↓

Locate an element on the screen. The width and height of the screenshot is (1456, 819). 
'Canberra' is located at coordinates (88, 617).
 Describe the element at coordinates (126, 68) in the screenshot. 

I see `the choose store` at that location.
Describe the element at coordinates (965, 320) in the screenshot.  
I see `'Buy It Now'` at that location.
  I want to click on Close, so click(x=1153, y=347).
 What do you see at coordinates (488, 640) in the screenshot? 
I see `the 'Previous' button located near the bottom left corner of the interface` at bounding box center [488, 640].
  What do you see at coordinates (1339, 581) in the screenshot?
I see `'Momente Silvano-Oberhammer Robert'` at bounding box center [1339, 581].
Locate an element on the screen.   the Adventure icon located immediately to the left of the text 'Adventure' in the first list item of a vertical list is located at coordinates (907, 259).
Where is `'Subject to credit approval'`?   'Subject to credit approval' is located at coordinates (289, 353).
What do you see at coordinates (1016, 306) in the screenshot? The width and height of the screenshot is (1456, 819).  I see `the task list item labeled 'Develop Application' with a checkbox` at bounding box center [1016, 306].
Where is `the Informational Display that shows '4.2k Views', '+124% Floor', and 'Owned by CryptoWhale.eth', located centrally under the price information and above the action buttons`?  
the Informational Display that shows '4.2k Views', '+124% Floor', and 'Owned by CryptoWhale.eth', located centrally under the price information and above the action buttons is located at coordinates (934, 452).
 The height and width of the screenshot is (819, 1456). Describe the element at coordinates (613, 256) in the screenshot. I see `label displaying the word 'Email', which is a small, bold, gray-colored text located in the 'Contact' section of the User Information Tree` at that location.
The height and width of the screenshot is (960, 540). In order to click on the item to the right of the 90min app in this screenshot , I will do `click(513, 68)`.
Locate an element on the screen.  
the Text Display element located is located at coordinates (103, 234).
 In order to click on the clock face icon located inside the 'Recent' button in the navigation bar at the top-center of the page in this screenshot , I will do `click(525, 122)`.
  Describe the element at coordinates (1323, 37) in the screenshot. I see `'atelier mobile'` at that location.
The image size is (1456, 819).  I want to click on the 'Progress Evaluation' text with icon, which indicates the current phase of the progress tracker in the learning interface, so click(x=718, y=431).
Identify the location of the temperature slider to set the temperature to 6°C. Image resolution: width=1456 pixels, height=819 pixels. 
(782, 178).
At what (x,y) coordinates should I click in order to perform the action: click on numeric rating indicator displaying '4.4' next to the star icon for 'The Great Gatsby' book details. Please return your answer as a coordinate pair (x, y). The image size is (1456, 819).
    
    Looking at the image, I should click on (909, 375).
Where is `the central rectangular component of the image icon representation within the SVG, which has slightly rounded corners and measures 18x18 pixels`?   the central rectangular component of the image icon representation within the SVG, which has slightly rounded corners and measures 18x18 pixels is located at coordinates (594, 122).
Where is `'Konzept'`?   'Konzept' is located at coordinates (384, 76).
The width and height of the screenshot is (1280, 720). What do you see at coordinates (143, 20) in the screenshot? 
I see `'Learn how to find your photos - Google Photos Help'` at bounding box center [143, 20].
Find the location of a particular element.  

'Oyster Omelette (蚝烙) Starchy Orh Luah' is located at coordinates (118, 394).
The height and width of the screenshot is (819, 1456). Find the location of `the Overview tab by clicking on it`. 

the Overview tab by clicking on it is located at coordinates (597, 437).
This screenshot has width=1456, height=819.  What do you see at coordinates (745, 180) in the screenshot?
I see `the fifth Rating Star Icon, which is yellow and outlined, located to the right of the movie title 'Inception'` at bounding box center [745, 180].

↑

### YOUR GOAL
Convert the lines of the records above into a numbered list, leaving out the blank lines.

### THE REPLY
1. Locate an element on the screen. The width and height of the screenshot is (1456, 819). 
2. 'Canberra' is located at coordinates (88, 617).
3.  Describe the element at coordinates (126, 68) in the screenshot. 
4. I see `the choose store` at that location.
5. Describe the element at coordinates (965, 320) in the screenshot.  
6. I see `'Buy It Now'` at that location.
7.   I want to click on Close, so click(x=1153, y=347).
8.  What do you see at coordinates (488, 640) in the screenshot? 
9. I see `the 'Previous' button located near the bottom left corner of the interface` at bounding box center [488, 640].
10.   What do you see at coordinates (1339, 581) in the screenshot?
11. I see `'Momente Silvano-Oberhammer Robert'` at bounding box center [1339, 581].
12. Locate an element on the screen.   the Adventure icon located immediately to the left of the text 'Adventure' in the first list item of a vertical list is located at coordinates (907, 259).
13. Where is `'Subject to credit approval'`?   'Subject to credit approval' is located at coordinates (289, 353).
14. What do you see at coordinates (1016, 306) in the screenshot? The width and height of the screenshot is (1456, 819).  I see `the task list item labeled 'Develop Application' with a checkbox` at bounding box center [1016, 306].
15. Where is `the Informational Display that shows '4.2k Views', '+124% Floor', and 'Owned by CryptoWhale.eth', located centrally under the price information and above the action buttons`?  
16. the Informational Display that shows '4.2k Views', '+124% Floor', and 'Owned by CryptoWhale.eth', located centrally under the price information and above the action buttons is located at coordinates (934, 452).
17.  The height and width of the screenshot is (819, 1456). Describe the element at coordinates (613, 256) in the screenshot. I see `label displaying the word 'Email', which is a small, bold, gray-colored text located in the 'Contact' section of the User Information Tree` at that location.
18. The height and width of the screenshot is (960, 540). In order to click on the item to the right of the 90min app in this screenshot , I will do `click(513, 68)`.
19. Locate an element on the screen.  
20. the Text Display element located is located at coordinates (103, 234).
21.  In order to click on the clock face icon located inside the 'Recent' button in the navigation bar at the top-center of the page in this screenshot , I will do `click(525, 122)`.
22.   Describe the element at coordinates (1323, 37) in the screenshot. I see `'atelier mobile'` at that location.
23. The image size is (1456, 819).  I want to click on the 'Progress Evaluation' text with icon, which indicates the current phase of the progress tracker in the learning interface, so click(x=718, y=431).
24. Identify the location of the temperature slider to set the temperature to 6°C. Image resolution: width=1456 pixels, height=819 pixels. 
25. (782, 178).
26. At what (x,y) coordinates should I click in order to perform the action: click on numeric rating indicator displaying '4.4' next to the star icon for 'The Great Gatsby' book details. Please return your answer as a coordinate pair (x, y). The image size is (1456, 819).
27.     Looking at the image, I should click on (909, 375).
28. Where is `the central rectangular component of the image icon representation within the SVG, which has slightly rounded corners and measures 18x18 pixels`?   the central rectangular component of the image icon representation within the SVG, which has slightly rounded corners and measures 18x18 pixels is located at coordinates (594, 122).
29. Where is `'Konzept'`?   'Konzept' is located at coordinates (384, 76).
30. The width and height of the screenshot is (1280, 720). What do you see at coordinates (143, 20) in the screenshot? 
31. I see `'Learn how to find your photos - Google Photos Help'` at bounding box center [143, 20].
32. Find the location of a particular element.  
33. 'Oyster Omelette (蚝烙) Starchy Orh Luah' is located at coordinates (118, 394).
34. The height and width of the screenshot is (819, 1456). Find the location of `the Overview tab by clicking on it`. 
35. the Overview tab by clicking on it is located at coordinates (597, 437).
36. This screenshot has width=1456, height=819.  What do you see at coordinates (745, 180) in the screenshot?
37. I see `the fifth Rating Star Icon, which is yellow and outlined, located to the right of the movie title 'Inception'` at bounding box center [745, 180].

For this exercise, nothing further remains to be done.